CULTURE

Mes initiales de A à Z et vice-versa

Avec ses tableaux de combinaisons alphabétiques, l’artiste bernois Martin Koncilja entend développer un réseau international. Vos initiales prennent de la valeur avec le temps.

On peut y voir un clin d’œil au marché de l’art, aux commissaires priseurs et aux enchères qui montent en flèche. Martin Koncilja préfère parler de projet communautaire.

L’artiste bernois vend des tableaux uniques représentant les 676 binômes possibles de l’alphabet, depuis AA jusqu’à ZZ, en passant par CH, DJ, OK, et VW. Plutôt austères, ces œuvres de 30 centimètres sur 30 ne contiennent que deux initiales peintes en bleu, beige ou noir sur fond blanc.

L’originalité est ailleurs: ces tableaux sont vendus par internet (sur le site www.artinitials.com, développé par l’artiste), à des prix qui ont débuté à 61 dollars et qui augmentent d’un dollar après chaque pièce vendue.

«En achetant tôt, les acquéreurs ne bénéficient pas seulement d’un bon tarif: ils contribuent à faire augmenter la valeur de l’ensemble des tableaux, et donc du leur», souligne-t-il.

Le webartist de 35 ans admet s’être inspiré du succès mondial de Milliondollarhomepage.com, un site publicitaire conceptuel qui a permis à son créateur de gagner un million de dollars en vendant des pixels à des annonceurs.

Pour sa part, Martin Koncilja a calculé qu’en écoulant toutes ses pièces, il peut espérer gagner près de 200’000 francs. Il table sur le potentiel participatif du Web 2.0. Les acquéreurs deviendront membres de la communauté en ligne, pourront placer leur photo sur le site et expliquer ce qui les lie aux initiales qu’ils ont choisies. Libre à eux de revendre les tableaux par la suite au plus offrant.

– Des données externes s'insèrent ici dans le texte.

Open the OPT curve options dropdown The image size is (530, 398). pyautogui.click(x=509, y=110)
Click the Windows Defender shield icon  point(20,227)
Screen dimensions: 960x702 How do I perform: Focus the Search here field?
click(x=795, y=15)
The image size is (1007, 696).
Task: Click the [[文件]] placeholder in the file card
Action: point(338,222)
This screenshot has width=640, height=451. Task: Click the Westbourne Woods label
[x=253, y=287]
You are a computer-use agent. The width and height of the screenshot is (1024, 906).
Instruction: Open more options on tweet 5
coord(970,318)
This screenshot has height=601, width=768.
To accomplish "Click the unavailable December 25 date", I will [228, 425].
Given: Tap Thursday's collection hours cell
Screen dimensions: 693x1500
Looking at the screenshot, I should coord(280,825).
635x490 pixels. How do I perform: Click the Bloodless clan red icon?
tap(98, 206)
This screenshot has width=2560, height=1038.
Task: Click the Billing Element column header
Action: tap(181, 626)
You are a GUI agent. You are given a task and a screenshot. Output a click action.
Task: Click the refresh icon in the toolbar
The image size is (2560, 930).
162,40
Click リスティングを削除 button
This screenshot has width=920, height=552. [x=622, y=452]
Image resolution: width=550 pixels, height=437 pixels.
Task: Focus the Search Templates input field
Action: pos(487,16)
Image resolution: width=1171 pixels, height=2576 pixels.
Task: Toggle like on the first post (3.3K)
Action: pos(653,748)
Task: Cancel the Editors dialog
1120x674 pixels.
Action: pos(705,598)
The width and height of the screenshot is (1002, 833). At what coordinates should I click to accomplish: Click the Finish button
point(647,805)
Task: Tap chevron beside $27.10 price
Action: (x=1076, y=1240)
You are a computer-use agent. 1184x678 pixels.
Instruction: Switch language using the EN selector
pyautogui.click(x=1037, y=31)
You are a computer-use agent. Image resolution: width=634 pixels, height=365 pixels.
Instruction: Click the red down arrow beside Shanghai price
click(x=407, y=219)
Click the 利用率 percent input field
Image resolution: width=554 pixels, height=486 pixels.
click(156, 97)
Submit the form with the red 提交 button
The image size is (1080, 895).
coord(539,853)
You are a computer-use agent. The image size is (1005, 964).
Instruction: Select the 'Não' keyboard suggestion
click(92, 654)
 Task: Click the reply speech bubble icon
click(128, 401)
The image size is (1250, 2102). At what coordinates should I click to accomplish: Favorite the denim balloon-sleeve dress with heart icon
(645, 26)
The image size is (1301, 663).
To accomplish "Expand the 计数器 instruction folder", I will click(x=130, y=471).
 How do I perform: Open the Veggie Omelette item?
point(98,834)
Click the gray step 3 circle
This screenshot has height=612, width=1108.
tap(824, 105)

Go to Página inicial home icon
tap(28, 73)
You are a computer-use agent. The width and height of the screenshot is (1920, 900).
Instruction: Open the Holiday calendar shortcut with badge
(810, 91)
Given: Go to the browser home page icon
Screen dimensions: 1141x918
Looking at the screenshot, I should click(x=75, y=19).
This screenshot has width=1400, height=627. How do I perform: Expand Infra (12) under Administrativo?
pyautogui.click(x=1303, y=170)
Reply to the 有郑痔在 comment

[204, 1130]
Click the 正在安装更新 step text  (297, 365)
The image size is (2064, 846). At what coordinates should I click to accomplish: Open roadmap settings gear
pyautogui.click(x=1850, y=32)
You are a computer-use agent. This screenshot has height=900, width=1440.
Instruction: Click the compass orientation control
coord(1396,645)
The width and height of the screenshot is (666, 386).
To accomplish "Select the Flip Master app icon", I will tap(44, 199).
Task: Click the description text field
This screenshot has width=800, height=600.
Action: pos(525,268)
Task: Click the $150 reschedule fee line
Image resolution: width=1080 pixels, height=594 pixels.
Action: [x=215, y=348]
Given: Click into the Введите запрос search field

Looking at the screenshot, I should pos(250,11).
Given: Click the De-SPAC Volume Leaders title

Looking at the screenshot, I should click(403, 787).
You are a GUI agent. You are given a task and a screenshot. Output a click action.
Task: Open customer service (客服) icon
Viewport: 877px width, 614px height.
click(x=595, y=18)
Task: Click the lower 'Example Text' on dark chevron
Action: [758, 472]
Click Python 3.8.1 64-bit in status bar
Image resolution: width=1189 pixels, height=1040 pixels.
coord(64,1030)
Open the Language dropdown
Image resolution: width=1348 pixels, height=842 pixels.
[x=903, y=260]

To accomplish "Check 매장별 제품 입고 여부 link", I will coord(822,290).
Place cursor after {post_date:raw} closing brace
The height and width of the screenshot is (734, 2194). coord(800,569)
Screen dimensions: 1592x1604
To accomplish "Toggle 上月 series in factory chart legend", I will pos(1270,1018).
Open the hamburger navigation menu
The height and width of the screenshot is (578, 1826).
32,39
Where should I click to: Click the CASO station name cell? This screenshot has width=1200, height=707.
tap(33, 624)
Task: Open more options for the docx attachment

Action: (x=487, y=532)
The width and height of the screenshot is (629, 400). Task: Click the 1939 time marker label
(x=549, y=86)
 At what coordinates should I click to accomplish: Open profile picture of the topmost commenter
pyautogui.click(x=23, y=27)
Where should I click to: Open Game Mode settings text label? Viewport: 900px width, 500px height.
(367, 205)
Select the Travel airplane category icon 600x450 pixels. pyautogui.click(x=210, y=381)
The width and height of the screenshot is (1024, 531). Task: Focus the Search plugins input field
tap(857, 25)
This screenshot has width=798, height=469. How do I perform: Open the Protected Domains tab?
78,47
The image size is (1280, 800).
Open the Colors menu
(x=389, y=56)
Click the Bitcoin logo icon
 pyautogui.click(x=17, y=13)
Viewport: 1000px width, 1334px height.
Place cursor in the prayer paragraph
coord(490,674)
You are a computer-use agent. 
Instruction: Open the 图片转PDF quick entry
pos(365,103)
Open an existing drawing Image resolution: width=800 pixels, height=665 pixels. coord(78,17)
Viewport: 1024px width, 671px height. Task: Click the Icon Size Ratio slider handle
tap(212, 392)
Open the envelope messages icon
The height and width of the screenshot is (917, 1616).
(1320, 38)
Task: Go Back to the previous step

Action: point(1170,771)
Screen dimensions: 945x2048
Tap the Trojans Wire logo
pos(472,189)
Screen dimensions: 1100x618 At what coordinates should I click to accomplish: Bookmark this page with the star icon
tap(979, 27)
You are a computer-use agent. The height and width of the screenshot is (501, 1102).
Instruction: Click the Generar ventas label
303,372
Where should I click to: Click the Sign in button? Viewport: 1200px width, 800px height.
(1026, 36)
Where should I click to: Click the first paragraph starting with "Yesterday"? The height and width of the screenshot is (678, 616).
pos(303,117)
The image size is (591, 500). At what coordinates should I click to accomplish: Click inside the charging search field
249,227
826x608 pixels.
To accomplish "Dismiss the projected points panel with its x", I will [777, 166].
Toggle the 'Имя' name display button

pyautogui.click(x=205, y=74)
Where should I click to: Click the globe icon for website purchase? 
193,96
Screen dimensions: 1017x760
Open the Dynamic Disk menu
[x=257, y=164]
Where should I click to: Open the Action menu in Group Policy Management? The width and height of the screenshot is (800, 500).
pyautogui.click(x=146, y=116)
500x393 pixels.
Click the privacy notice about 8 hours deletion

«Ce principe me fait surtout penser au site de vente aux enchères eBay, avec un côté léger et ludique en plus, remarque le commissaire d’exposition Simon Lamunière. Dans le marché de l’art, les collectionneurs forment très rarement une communauté et les publics restent souvent restreints.»

De son côté, Martin Koncilja dit proposer un concept plutôt que des chefs-d’œuvre. Pour lui, les tableaux servent avant tout de medium permettant de tisser la communauté d’internautes la plus large possible.

Avec le temps, le Bernois — qui fût notamment l’un des concepteurs de la carte Voie 7 pour les CFF — espère que son site acquérra une renommée internationale qui incitera les derniers venus, notamment des entreprises, à débourser jusqu’à 960 dollars pour acheter les dernière pièces disponibles.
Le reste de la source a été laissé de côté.